Unexplored features of Ru(II) polypyridyl complexes - towards combined cytotoxic and antimetastatic activity

The well-documented cytotoxic activity of coordinatively saturated and substitutionally inert polypyridyl Ru(II) complexes substantiates to their high potency as antiproliferative agents against primary tumors. However, the primary cause of cancer morbidity and mortality responsible for about 90% of cancer deaths is the occurrence of metastasis. Therefore, scientists have to concentrate their efforts in designing compounds affecting not only the primary tumor, but also inhibiting efficiently the metastasis. Herein, we report two families of Ru(II) polypyridyl complexes bearing 2,2’-bipyridine substituted by a semicarbazone 2-formylopyridine moiety as one of the ligands and, 4,4′-di-tert-butyl-2,2′-dipyridyl or 4,7-diphenyl-1,10-phenanthroline as auxiliary ligands. These complexes strengthen cells’ adherent properties as well as inhibit the activity of metalloproteinases (MMPs) in vitro, which is relevant in anti-metastatic treatment. The in vitro studies were performed on human lung adenocarcinoma (A549) and human pancreatic cancer (PANC-1) cells that have a well-documented invasive potential.
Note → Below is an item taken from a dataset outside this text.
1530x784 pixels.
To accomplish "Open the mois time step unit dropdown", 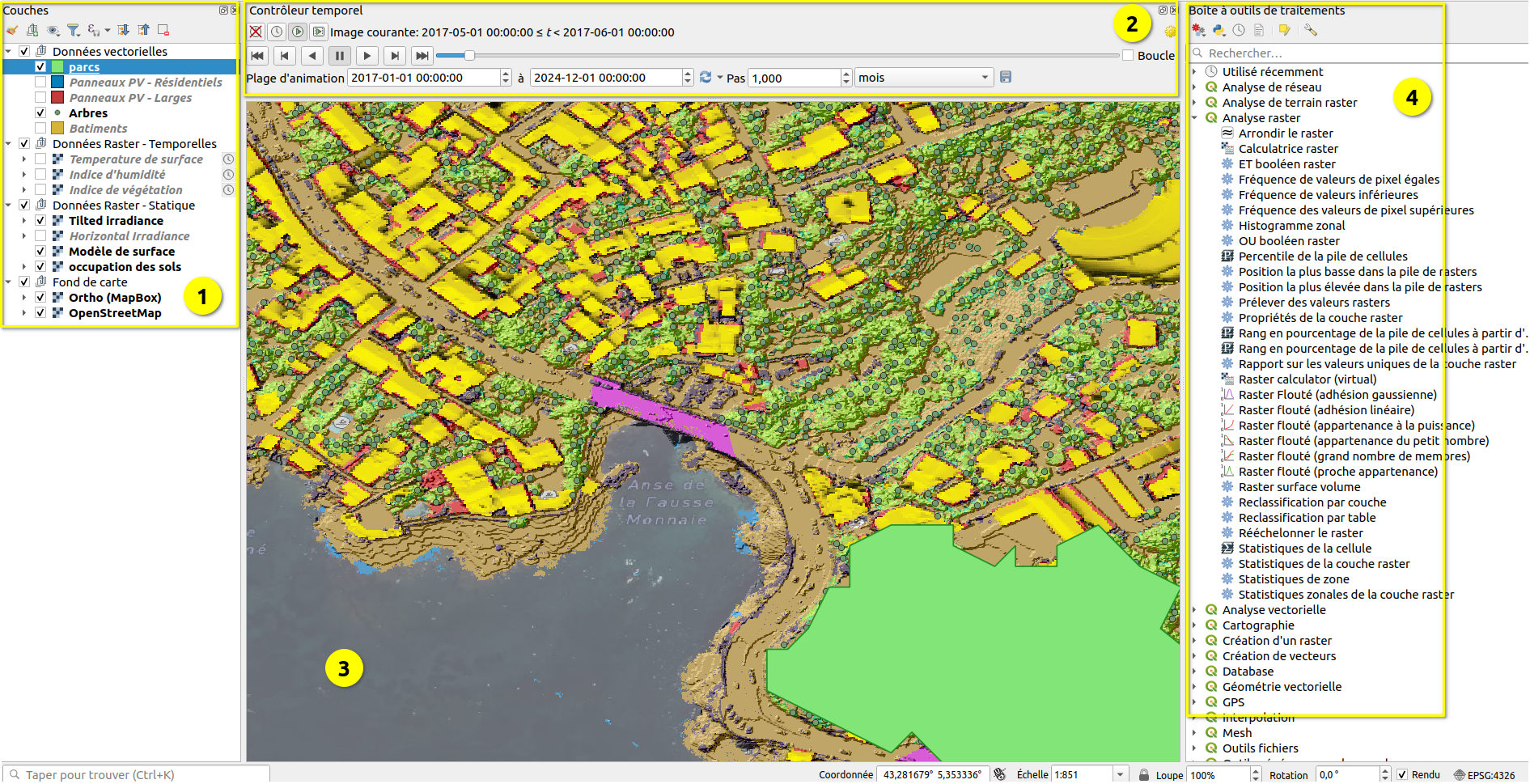I will tap(923, 78).
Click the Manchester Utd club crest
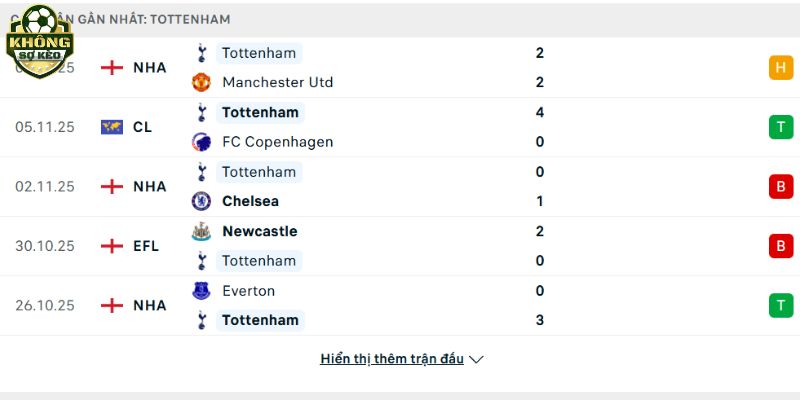This screenshot has height=400, width=800. tap(202, 82)
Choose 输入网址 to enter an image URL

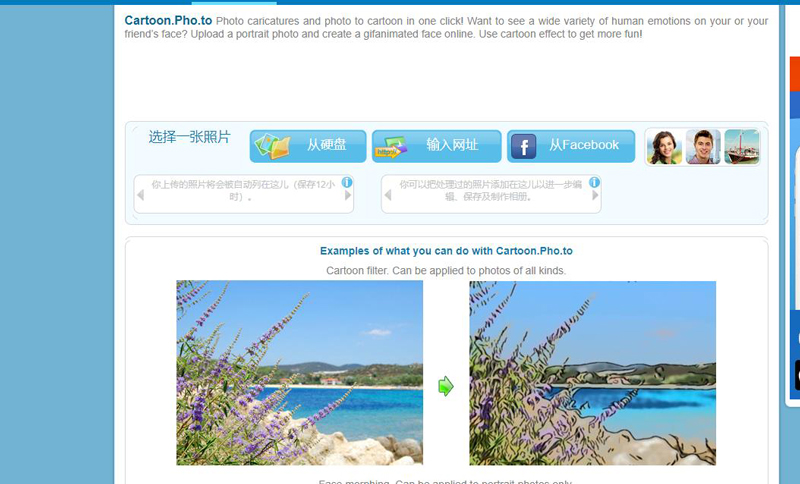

The induced alteration of tumor cells’ adhesion properties correlated with the high cytotoxic effect exerted by the complexes and their excellent cellular uptake. It was also proved that both complexes directly inhibit MMP2 and MMP9 enzyme activities, which are essential for the development of tumor metastasis. The results of this study indicate that the biological properties of polypyridyl Ru(II) complexes extend beyond the standard cytotoxic activity and represent an important step towards designing new anti-metastatic agents.